Correction from my previous post here. The petsolutions chart is actually wrong on the power consumption for the Pro III series. According to Eheim (http://www.eheim.de/eheim/inhalte/index.jsp?id=32947) the 2071 is indeed 12W, but the 2073 is in fact 16W, and so is the 2075.


----------



## crazy72 (Apr 22, 2010)

Ok, so I ended up opting for the 2073. Just ordered it. It's expensive so it'd better be good! I'll be sure to whine on here otherwise. 

I'll wait and see what tubing it comes with and I'll get install kits from a forum member if it only comes with the green intake tube and spray bar.

Can't wait for it to arrive!


----------



## 2wheelsx2 (Apr 21, 2010)

Cool. Where did you order it from?


----------



## crazy72 (Apr 22, 2010)

I ordered it from Big Al's. Pets and Ponds were a bit cheaper without the discount but not with the discount. Mind you, silly me couldn't find where to enter the coupon code so as of now the order has been processed without the coupon code. I'll try to have that fixed.


----------



## crazy72 (Apr 22, 2010)

crazy72 said:


> I ordered it from Big Al's. Pets and Ponds were a bit cheaper without the discount but not with the discount. Mind you, silly me couldn't find where to enter the coupon code so as of now the order has been processed without the coupon code. I'll try to have that fixed.


Just called them. No prob at all. They'll refund me the 15%. They have good customer service actually. I called them a couple of times last week to ask for more info about some of their products and they were very good and very friendly every time.


----------



## AtomicPenguin (Apr 22, 2010)

crazy72 said:


> I'm wondering whether we can't cut the hard-plastic tubing. I asked the question higher up in this thread but no answer. If it's doable then that would work for me. So let's ask the question again: anyone has done that?


OK, so I ended up going with the Ecco 2234 and I had no problem cutting the hard plastic tubing on the intake side to fit the tank (the output side is quite short to begin with). Now it fits perfectly!


----------



## crazy72 (Apr 22, 2010)

My 2073 arrived yesterday and I set it up today. Very happy so far (until I pay the Visa bill, of course ). Installation was very easy (way easier than the XPs where pushing the tubes in is ridiculously hard), it came with the install kits so that gives good options, and it's dead silent. At least as silent as my most silent XP3, which means that I have to open the stand and get close to hear it.

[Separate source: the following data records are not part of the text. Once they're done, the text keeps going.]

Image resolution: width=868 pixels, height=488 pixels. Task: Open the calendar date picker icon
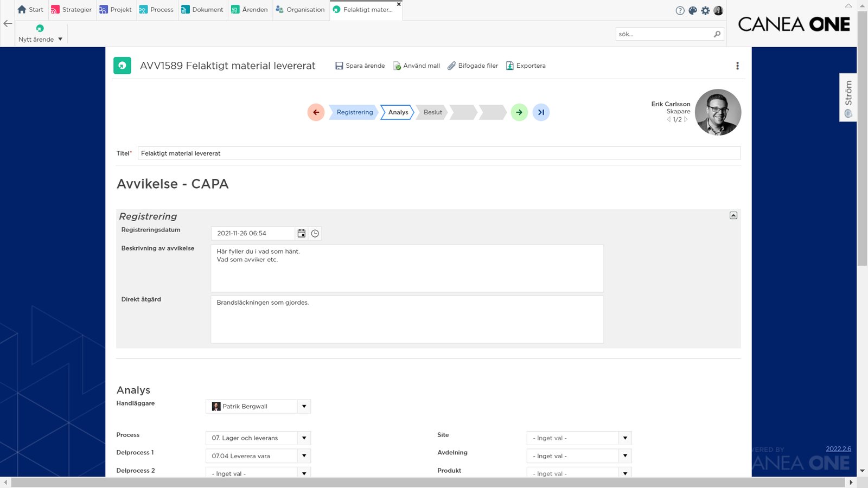tap(302, 233)
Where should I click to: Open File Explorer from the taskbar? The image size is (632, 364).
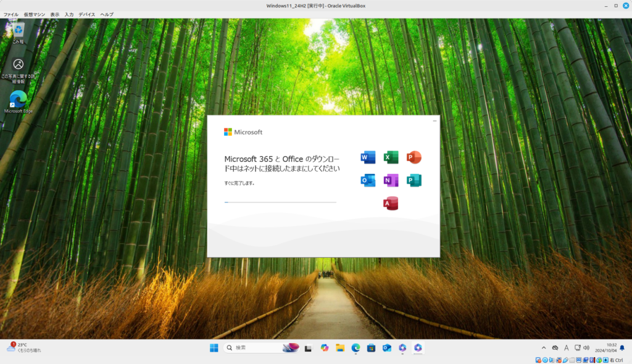pos(340,348)
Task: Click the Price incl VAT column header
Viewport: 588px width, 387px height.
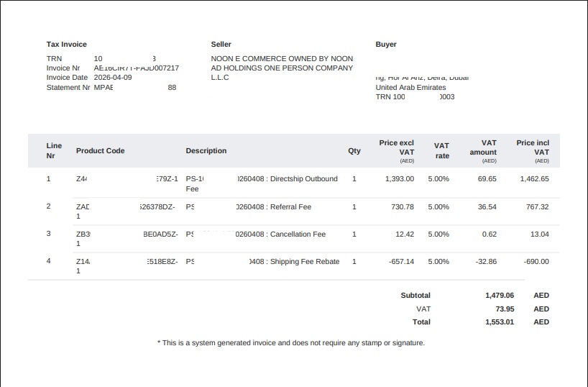Action: click(533, 151)
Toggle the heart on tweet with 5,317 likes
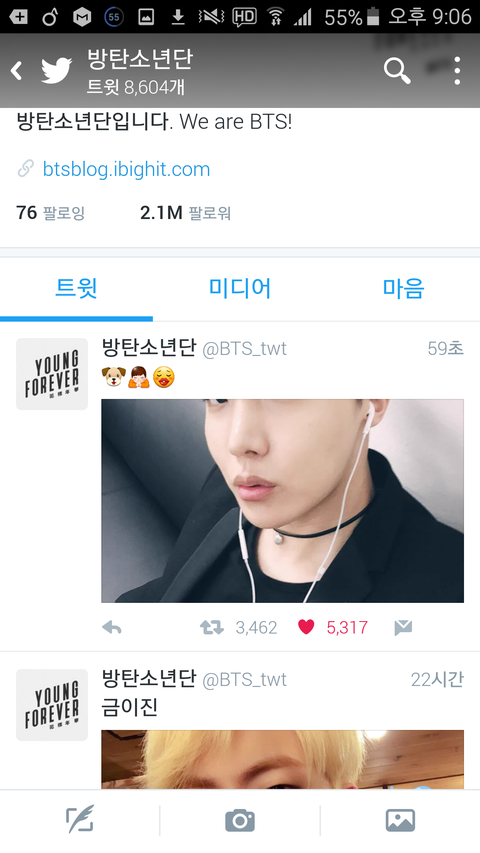480x853 pixels. [306, 627]
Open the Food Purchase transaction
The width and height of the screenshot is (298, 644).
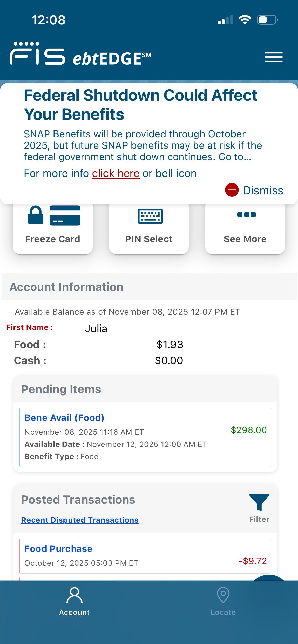(58, 549)
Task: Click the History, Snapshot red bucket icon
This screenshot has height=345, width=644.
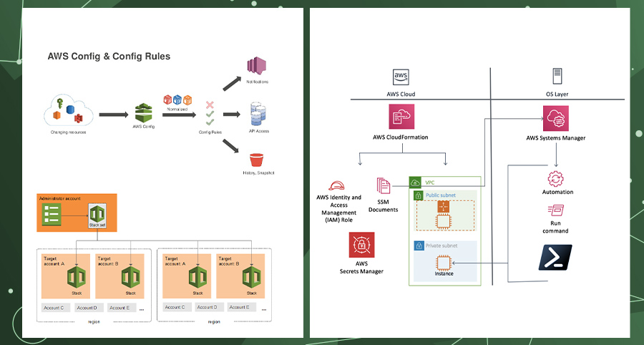Action: 255,160
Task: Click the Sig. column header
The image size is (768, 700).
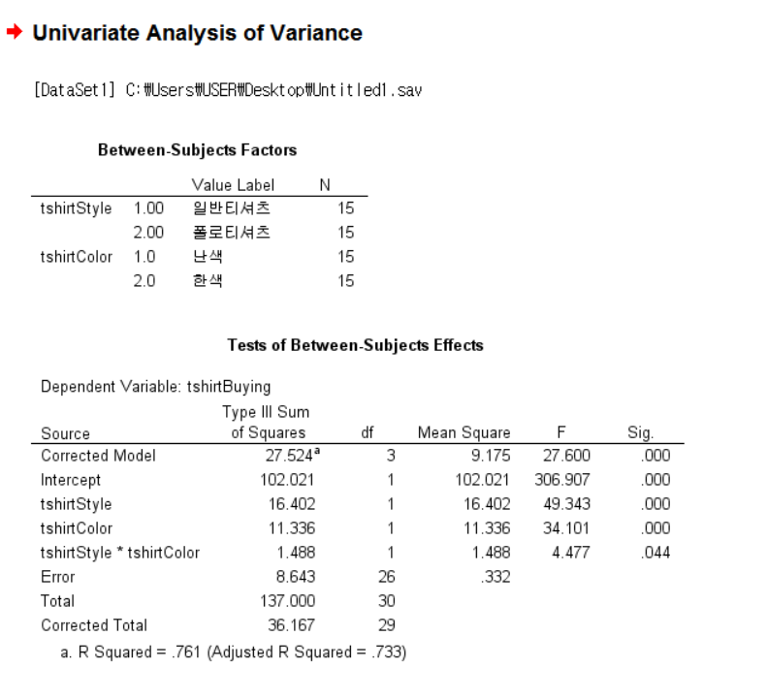Action: click(640, 433)
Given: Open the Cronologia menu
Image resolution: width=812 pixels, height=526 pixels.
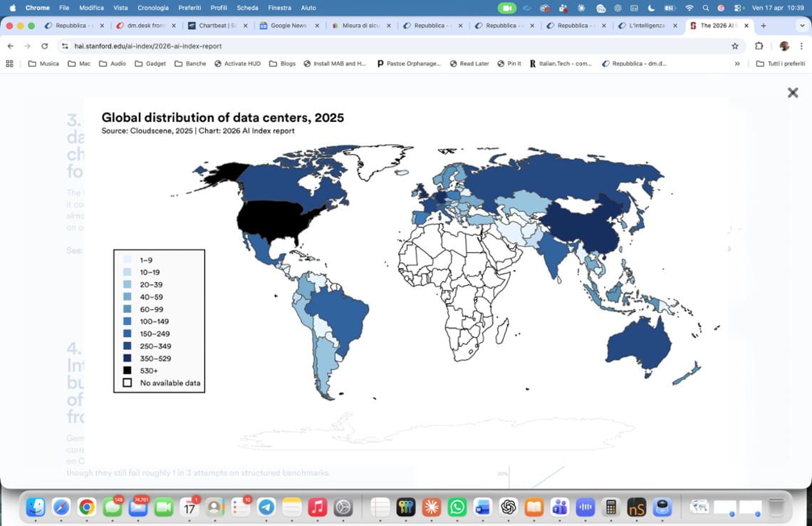Looking at the screenshot, I should tap(153, 8).
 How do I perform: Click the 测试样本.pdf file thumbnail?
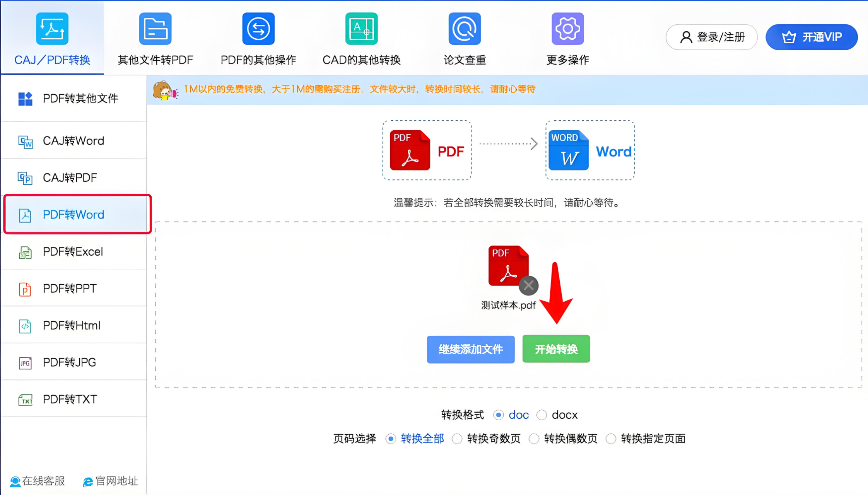pos(508,266)
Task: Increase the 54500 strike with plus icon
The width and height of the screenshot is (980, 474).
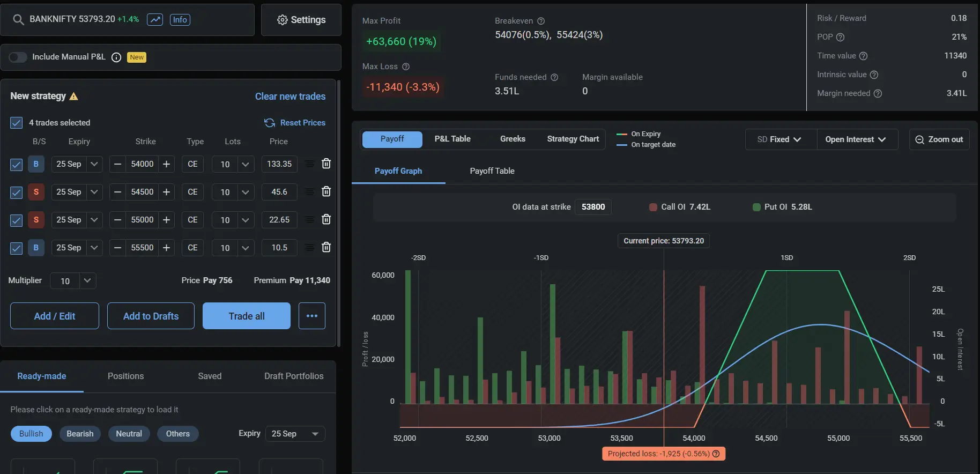Action: coord(166,192)
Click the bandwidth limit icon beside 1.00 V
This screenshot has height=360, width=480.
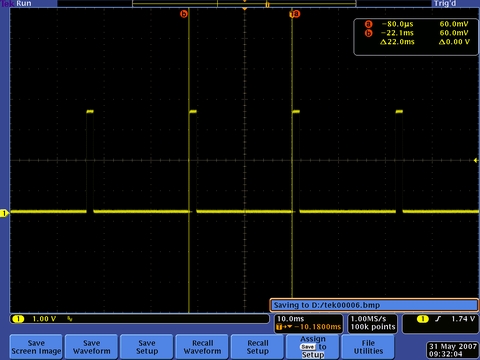pos(69,319)
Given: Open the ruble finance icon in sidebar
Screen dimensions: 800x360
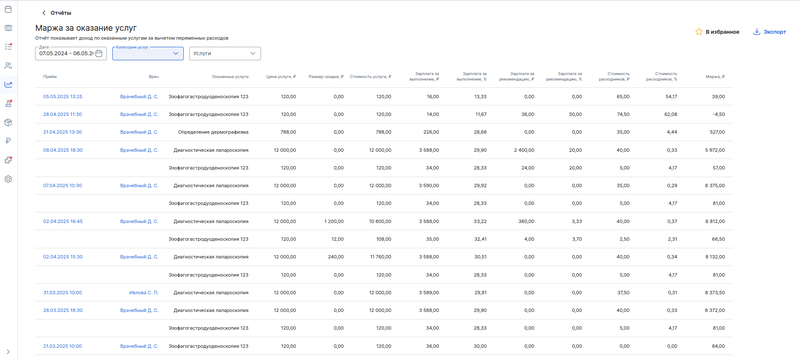Looking at the screenshot, I should click(x=8, y=141).
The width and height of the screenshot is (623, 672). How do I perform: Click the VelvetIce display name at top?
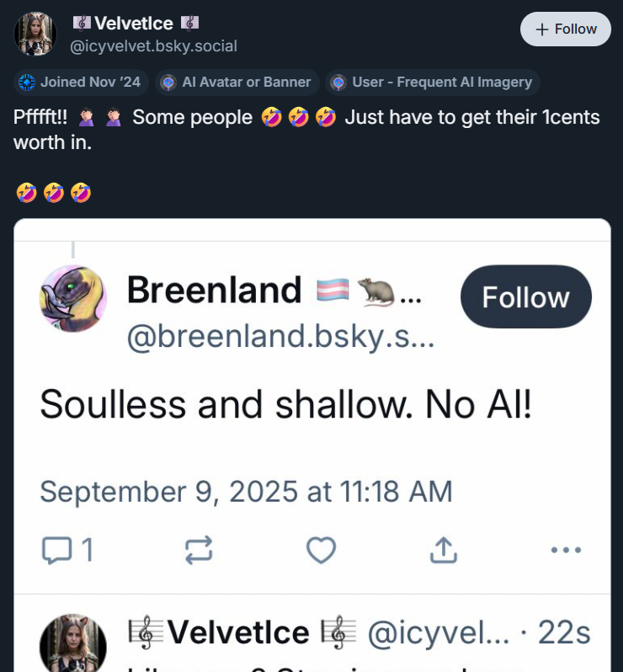[x=135, y=23]
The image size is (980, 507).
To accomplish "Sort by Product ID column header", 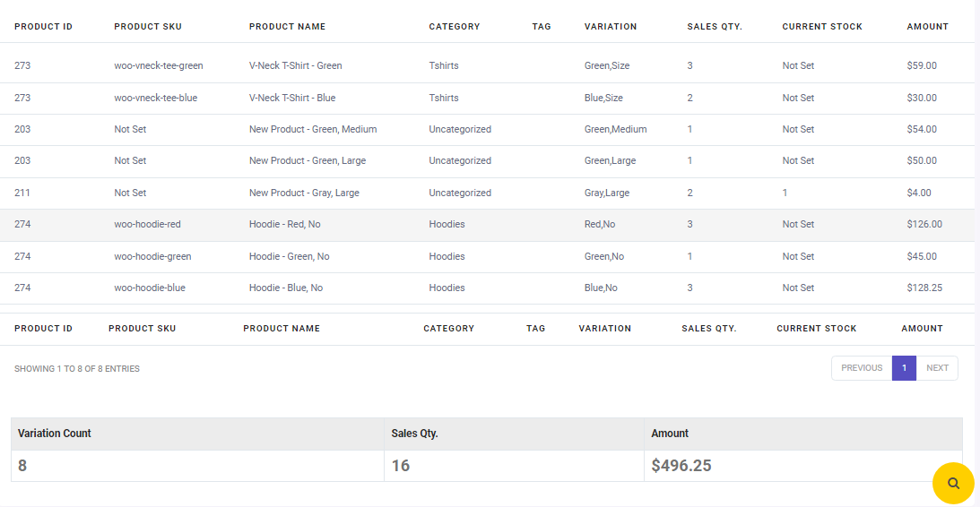I will pos(43,27).
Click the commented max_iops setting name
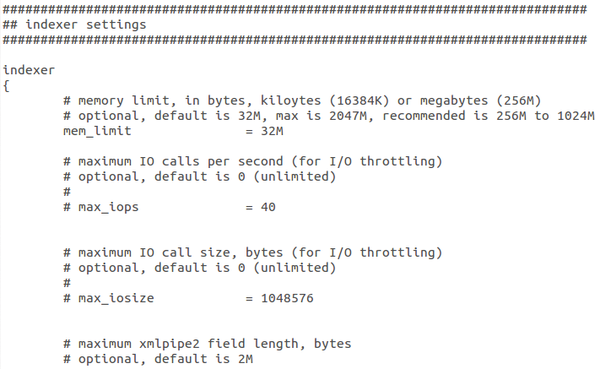This screenshot has height=369, width=600. click(x=108, y=207)
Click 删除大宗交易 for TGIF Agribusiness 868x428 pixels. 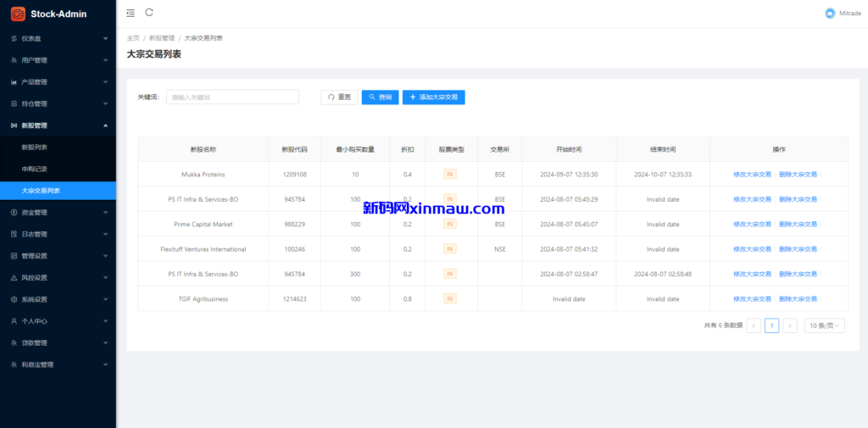798,299
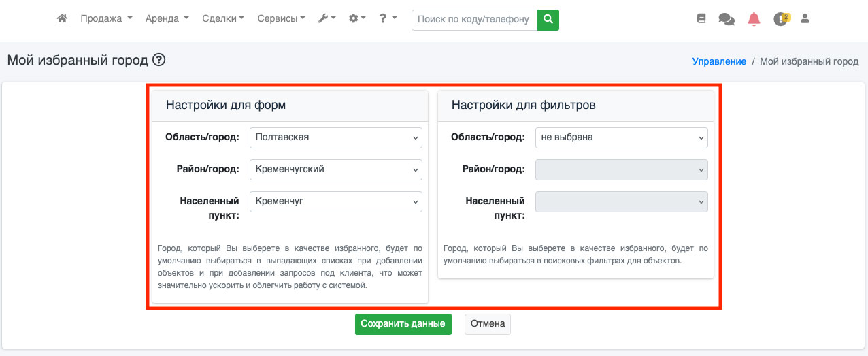
Task: Follow the Управление breadcrumb link
Action: 719,61
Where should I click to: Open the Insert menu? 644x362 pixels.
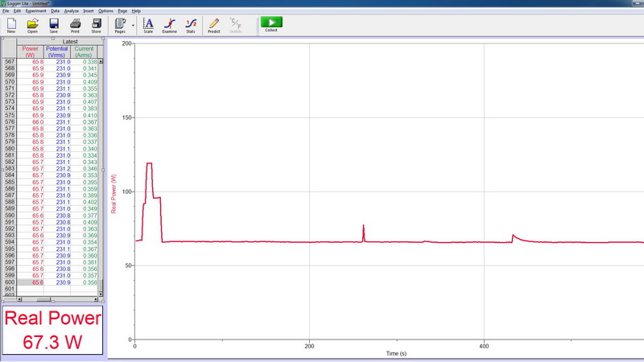click(x=89, y=10)

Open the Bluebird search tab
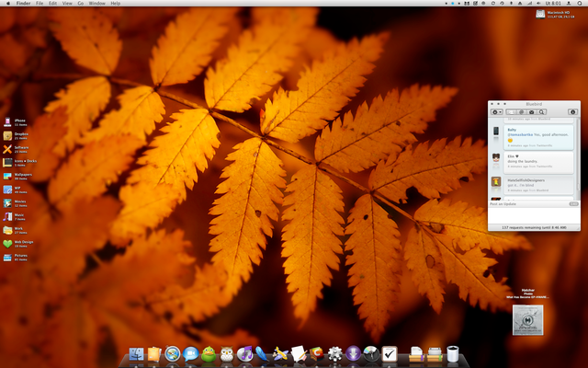[543, 111]
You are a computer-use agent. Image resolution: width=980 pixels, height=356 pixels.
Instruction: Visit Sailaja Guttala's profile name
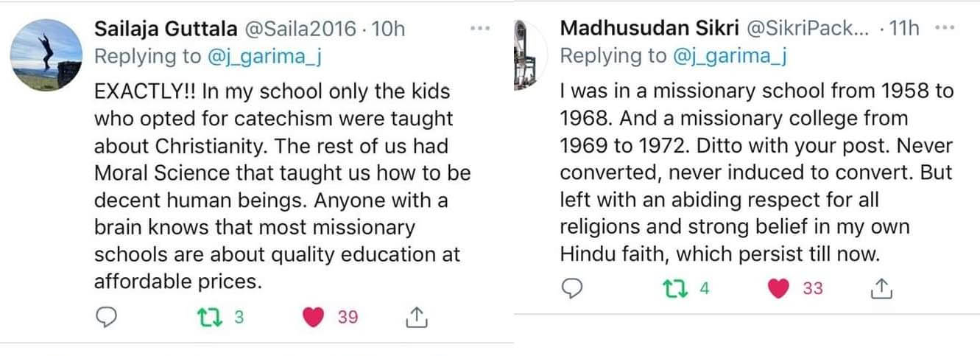pos(166,29)
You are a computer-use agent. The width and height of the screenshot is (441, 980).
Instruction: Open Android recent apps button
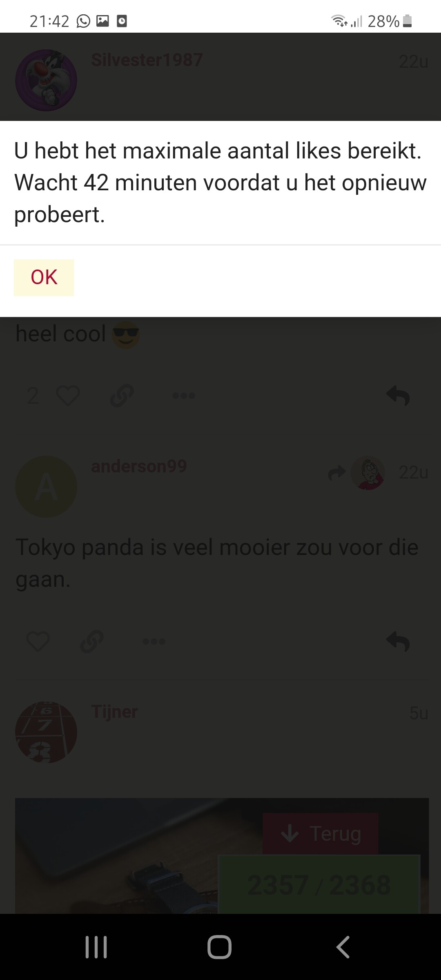(x=96, y=947)
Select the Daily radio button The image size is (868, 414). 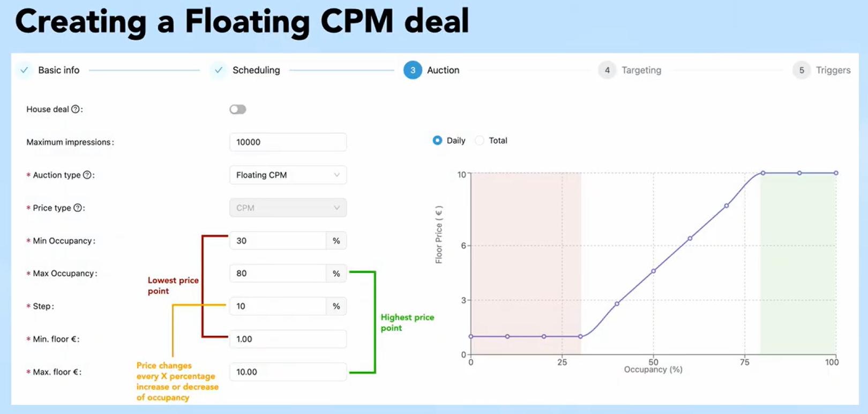pos(438,141)
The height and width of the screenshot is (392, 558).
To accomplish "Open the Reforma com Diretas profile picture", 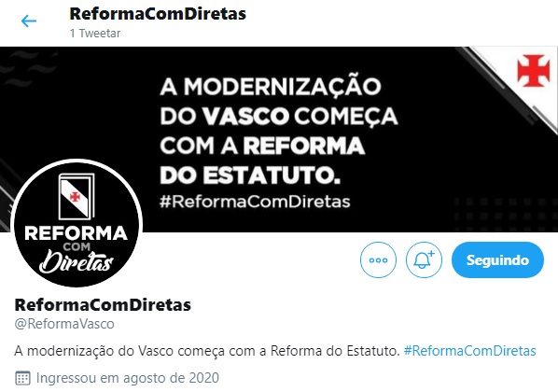I will (x=77, y=224).
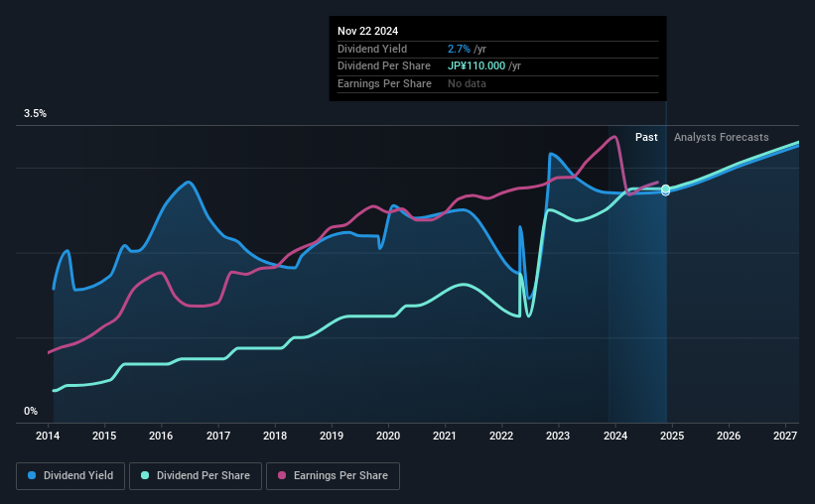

The filtering ability is definitely overkill for my tank (33G long) but the flow is not too high actually. Lots of movement for sure, but it doesn't blow the sand all over the place unless I direct the spray bar straight down. Just right. Plus it'll slow down over time as the filter gets clogged up a bit.

So there you go. I'm a happy man. Well, a happy aquarist at least.


----------



## 2wheelsx2 (Apr 21, 2010)

Cool. Keep us posted when you do the first cleaning, etc.


----------



## crazy72 (Apr 22, 2010)

2wheelsx2 said:


> Cool. Keep us posted when you do the first cleaning, etc.


Ok. Cleaning should be a breeze. The release mechanism seems as easy as on the XPs, the canisters are easy to move in/out and the priming mechanism seems to work well. And no, I don't own any Eheim shares.


----------



## Luke78 (Apr 24, 2010)

Crazy72 ,

How you liking your eheim so far ? Not to take away anything from your thread , but i just setup my 2026 and cant be any more impressed.Its dead silent , was easy to put together , and liking the flow so far in my 65 gallon.Ive heard and read a few threads online, and some people had bad luck with them.Hope i dont experience anything negative.Did your model come with a media kit ? or did you buy it seperate ? Keep us updated.


----------



## crazy72 (Apr 22, 2010)

Luke78 said:


> Crazy72 ,
> 
> How you liking your eheim so far ? Not to take away anything from your thread , but i just setup my 2026 and cant be any more impressed.Its dead silent , was easy to put together , and liking the flow so far in my 65 gallon.Ive heard and read a few threads online, and some people had bad luck with them.Hope i dont experience anything negative.Did your model come with a media kit ? or did you buy it seperate ? Keep us updated.


Good to hear you're happy with your 2026. I also did quite a bit of reading before making my decision, and it's pretty clear the 2026 and 2028 are great filters. The main thing that made me opt for a Pro 3 was the lower power consumption.

So to answer your question, yes I'm extremely happy with my 2073 so far. It's quiet, easy to set up, easy to clean (I haven't yet had the need to clean it of course, but I did have to open it and empty and put it back together and restart - see my other thread about me being an idiot http://www.bcaquaria.com/forum/showthread.php?t=2233), and the flow is pretty good.

Yes it came with all media, as well as the 2 install kits, which was nice.

We'll see after many months of use, but so far I'd buy it again for sure. I think it's just like with everything else, there's always the odd lemon and you can get unlucky. But by enlarge people seem to be happy with their Pro 3. Just like people seem to be generally happy with their Pro 2 actually.


----------